Un mayor apoyo a la japonología como parte de la estrategia exterior de Japón

Kawashima Shin [Perfil]

[19.11.2014] Leer en otro idioma : ENGLISH | 日本語 | 简体字 | 繁體字 | FRANÇAIS | العربية | Русский |

Los tres problemas pendientes de la japonología en el extranjero

En muchos sentidos, los estudios japoneses (japonología) en el extranjero se encuentran en una etapa de cambios. Vista en conjunto, la situación sería una cosa así.
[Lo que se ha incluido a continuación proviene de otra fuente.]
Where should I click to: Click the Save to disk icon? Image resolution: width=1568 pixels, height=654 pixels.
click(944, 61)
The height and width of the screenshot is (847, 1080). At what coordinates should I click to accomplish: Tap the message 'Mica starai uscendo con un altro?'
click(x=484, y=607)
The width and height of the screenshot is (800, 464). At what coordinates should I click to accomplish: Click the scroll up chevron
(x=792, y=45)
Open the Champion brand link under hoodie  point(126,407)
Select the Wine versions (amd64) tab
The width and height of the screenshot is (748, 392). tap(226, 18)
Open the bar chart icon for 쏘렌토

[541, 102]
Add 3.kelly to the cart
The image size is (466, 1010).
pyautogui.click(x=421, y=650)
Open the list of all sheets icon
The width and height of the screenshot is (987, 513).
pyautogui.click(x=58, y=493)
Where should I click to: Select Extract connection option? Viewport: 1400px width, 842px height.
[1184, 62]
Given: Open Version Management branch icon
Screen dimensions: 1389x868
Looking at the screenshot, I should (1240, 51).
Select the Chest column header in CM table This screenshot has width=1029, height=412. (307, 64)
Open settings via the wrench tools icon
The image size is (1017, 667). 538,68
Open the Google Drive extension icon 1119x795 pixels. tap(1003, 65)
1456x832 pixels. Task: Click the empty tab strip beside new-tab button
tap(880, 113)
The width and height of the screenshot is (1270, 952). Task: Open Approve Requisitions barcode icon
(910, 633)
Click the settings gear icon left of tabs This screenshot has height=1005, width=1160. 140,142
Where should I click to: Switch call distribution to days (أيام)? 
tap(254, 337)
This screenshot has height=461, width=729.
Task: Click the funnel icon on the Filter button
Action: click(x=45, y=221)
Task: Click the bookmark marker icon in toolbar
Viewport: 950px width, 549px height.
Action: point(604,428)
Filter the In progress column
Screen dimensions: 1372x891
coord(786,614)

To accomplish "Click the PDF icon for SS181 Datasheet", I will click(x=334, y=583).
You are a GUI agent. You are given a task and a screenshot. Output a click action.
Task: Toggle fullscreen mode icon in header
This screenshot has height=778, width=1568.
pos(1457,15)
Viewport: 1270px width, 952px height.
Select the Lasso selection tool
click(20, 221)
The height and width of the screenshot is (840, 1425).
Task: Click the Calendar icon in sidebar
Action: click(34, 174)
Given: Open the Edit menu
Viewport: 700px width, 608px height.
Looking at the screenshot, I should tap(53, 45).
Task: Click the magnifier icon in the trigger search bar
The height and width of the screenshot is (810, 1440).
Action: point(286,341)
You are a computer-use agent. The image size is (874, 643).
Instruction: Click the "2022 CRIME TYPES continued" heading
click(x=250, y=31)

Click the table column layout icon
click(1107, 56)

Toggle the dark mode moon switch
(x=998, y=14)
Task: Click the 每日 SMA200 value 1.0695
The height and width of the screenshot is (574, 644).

En primer lugar vemos que el interés se está desviando rápidamente de campos como la literatura o la economía hacia otras áreas de la soft culture, como el anime o los juegos informáticos. Es un proceso que no es nuevo y que parece ya perfectamente asentado. Jóvenes estudiantes que se han sentido interesados por Japón a través de esos productos acuden a los lugares donde se enseña el idioma, sean academias o departamentos universitarios, donde lo aprenden. Hasta aquí, no hay nada que decir. Pero es innegable que hay una falta de correspondencia entre el Japón real y el Japón que ellos conciben. El primer reto sería, pues, poner ese interés al servicio de un mejor y más profundo conocimiento de la realidad japonesa.

En segundo lugar –esto es especialmente patente en los países occidentales–, al estar los estudios japoneses comprendidos en el campo más amplio de los estudios asiáticos, se producen flujos hacia otros estudios, como los chinos o los coreanos, que afectan tanto a las estructuras académicas como a los estudiantes, lo que significa que hay puestos dentro de esas estructuras y cursos de los currículos que dejan de girar en torno a Japón. Ocurre también que se espera de especialistas en Japón que dediquen sus esfuerzos, por ejemplo, a temas chinos. Supongo que el asunto podrá ser contemplado de diversos modos, pero es un hecho que el interés hacia China se ha potenciado mucho en Occidente y que la presencia de lo japonés se está reduciendo, como puede verse en el hecho de que durante las clases que se imparten en las escuelas de negocios del mundo las referencias a empresas japonesas sean ahora mucho más escasas que en los años 80 del pasado siglo. En ese sentido, debería hacerse un replanteamiento del valor de los estudios japoneses y del sentido que puede tener aprender e investigar sobre nuestro país.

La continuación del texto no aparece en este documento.